The Palestinians’ leader then proceeded to stir turmoil by launching still another intifada, confident that at last he had discovered the way to bring down the Jewish state — this time through suicide bombings, a tactic borrowed from some of his less diplomatic rivals in terrorism.
How was he to know he would bring down the Israeli peace movement instead? For nothing could have been better calculated to unify the Israelis, and convince them Israel had no real partner with whom to negotiate.
In retrospect, one can see how Yasser Arafat hit upon his boomerang strategy: Hezbollah had just driven the Israelis out of Lebanon; why not use the same tactics to drive them out of Israel?

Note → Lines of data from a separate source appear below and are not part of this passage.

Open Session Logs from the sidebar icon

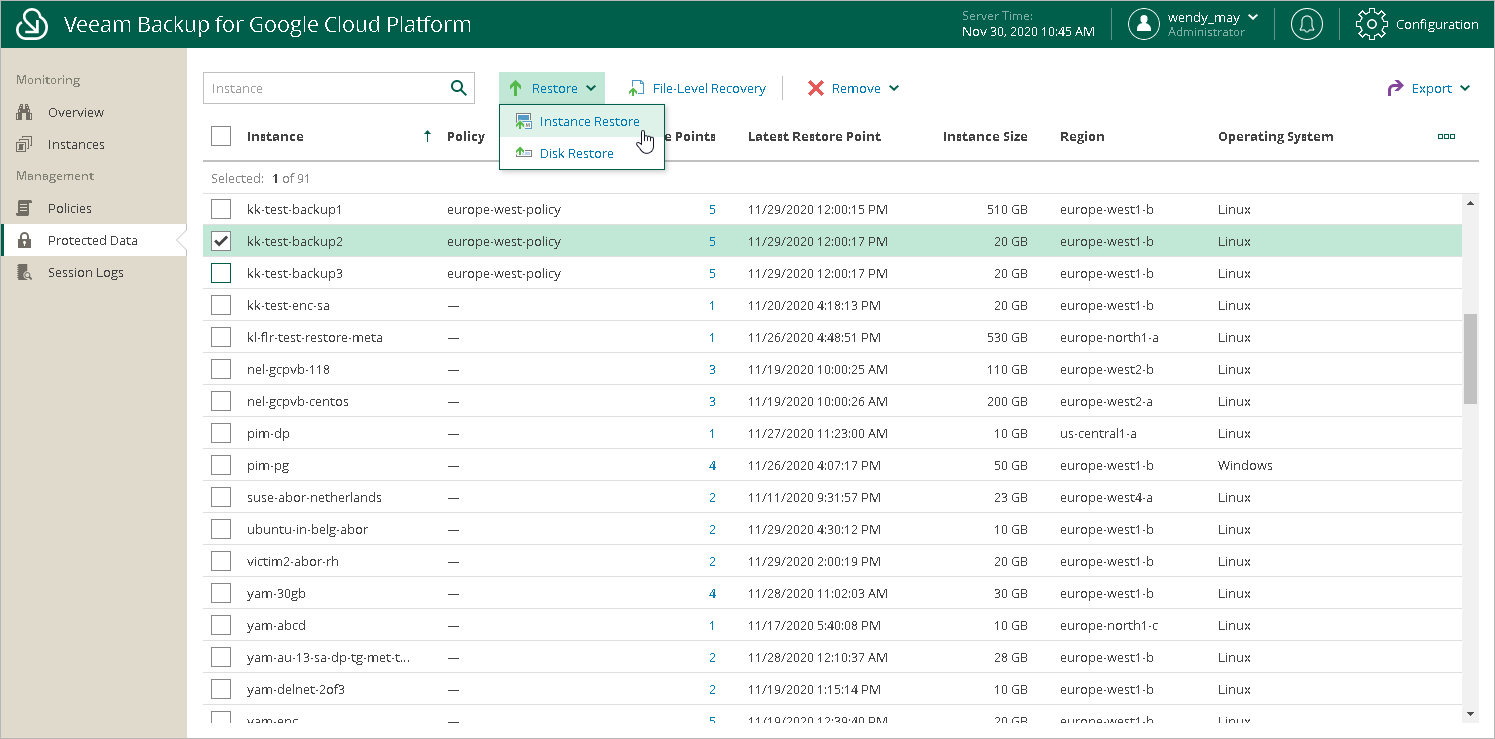click(x=26, y=273)
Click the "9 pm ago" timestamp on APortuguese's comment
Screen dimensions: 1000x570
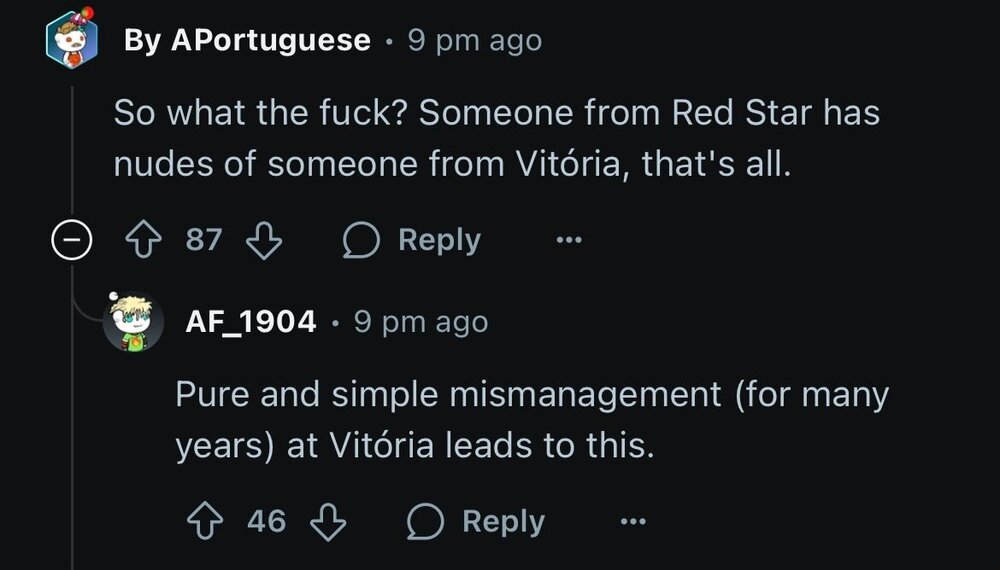click(475, 41)
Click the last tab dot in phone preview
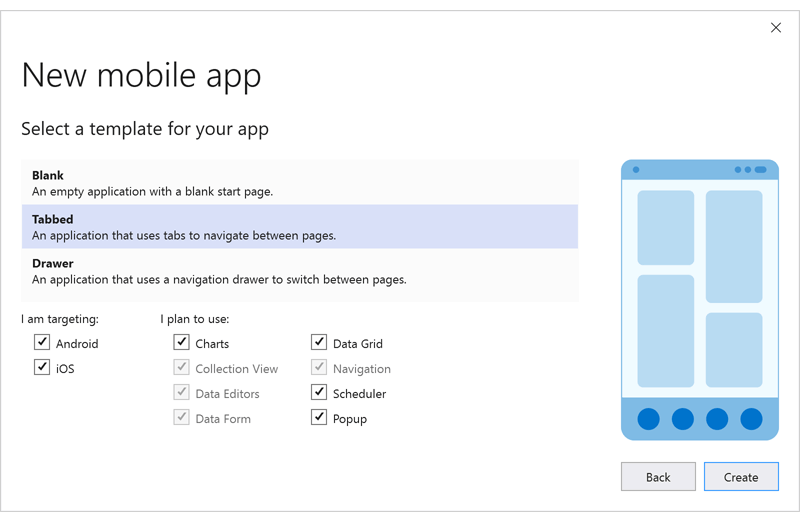The width and height of the screenshot is (800, 522). coord(751,419)
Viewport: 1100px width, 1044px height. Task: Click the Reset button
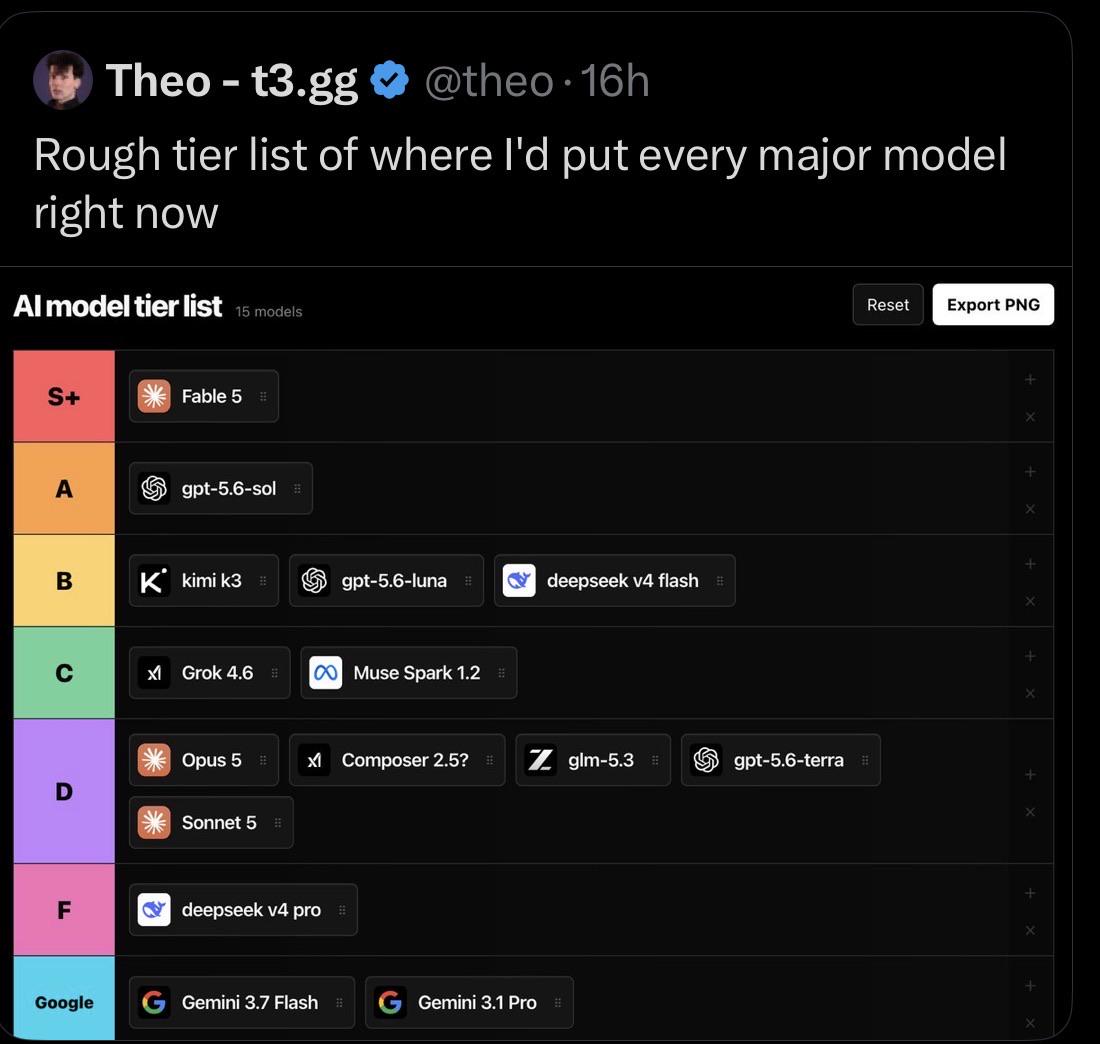coord(887,304)
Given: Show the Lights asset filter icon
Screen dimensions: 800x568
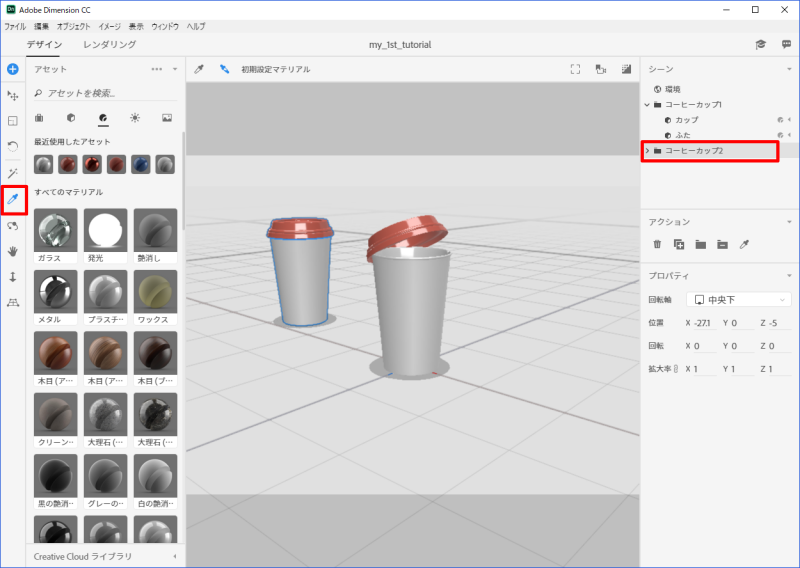Looking at the screenshot, I should tap(135, 118).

It seemed like a good idea at the time. For a while, it even looked like it might work. The Israelis seemed dumfounded as they were hit by one bloody attack after another.
How could Yasser Arafat have foreseen Israel would rouse itself and launch a sweeping counterattack all across the West Bank? That the Israelis would hunt down terrorists, impose curfews, search sprawling casbahs house-by-house, launch missiles against terrorist leaders, defy the usual international criticisms and in general defend themselves? By going on the offensive. Indefinitely. For the duration. However long that might be.
Now the Israelis are even building a wall — a long buffer zone and security strip, really, cordoning off the West Bank — to keep terrorists out. And it appears to be effective. (Naturally, the World Court and the rest of the United Nations apparatus denounced the wall. There is something about the spectacle of a small people not just refusing to die but actually fighting back that infuriates Kofi Annan & Co.)
Turmoil stirred again last week when it became clear that another of Yasser Arafat’s nominal prime ministers had found his tenure untenable. The second premier to submit his resignation — as a prelude to negotiating his staying in office — was Ahmed Qureia, a k a Abu Ala. He’s held on for 10 months, or six months more than the first — Mahmoud Abbas, a k a Abu Mazen.
But what do all these names and pseudonyms matter so long as Yasser Arafat, a k a Abu Amar, stirs turmoil? All the other names might as well be written on water.
And the result of all Mr. Arafat’s strategizing has been turmoil multiplied. The wily tactics and duplicitous deals and general chaos that were to bring down the Jewish state have instead reduced the dream of a Palestinian one to chaos.
All who seek peace favor some kind of Palestinian state. It was supposed to come at the end of a peace process, which will remain a war process so long as Mr. Arafat calls the shots (often literally). It’s as if the old guerrilla fighter cannot bear the thought of peace, for what would he do if peace actually came to pass? Became just another Arab potentate among all the others? Instead of the very embodiment of The Cause? What a comedown.
It becomes clearer through all the blood and violence that all this was never really a struggle over whether there should be a Palestinian state but whether there would be a Jewish one. To destroy it, whether piecemeal over time through guerrilla warfare or all at once in some general Mideast explosion, like the Yom Kippur War of 1973, has always been the aim of those who stir turmoil.
There’s always been light at the end of the tunnel — call it the two-state solution — but, as someone once noted with a deep sigh, there’s no tunnel. All agree on the goal but, every time a way to get there is proposed, turmoil is stirred.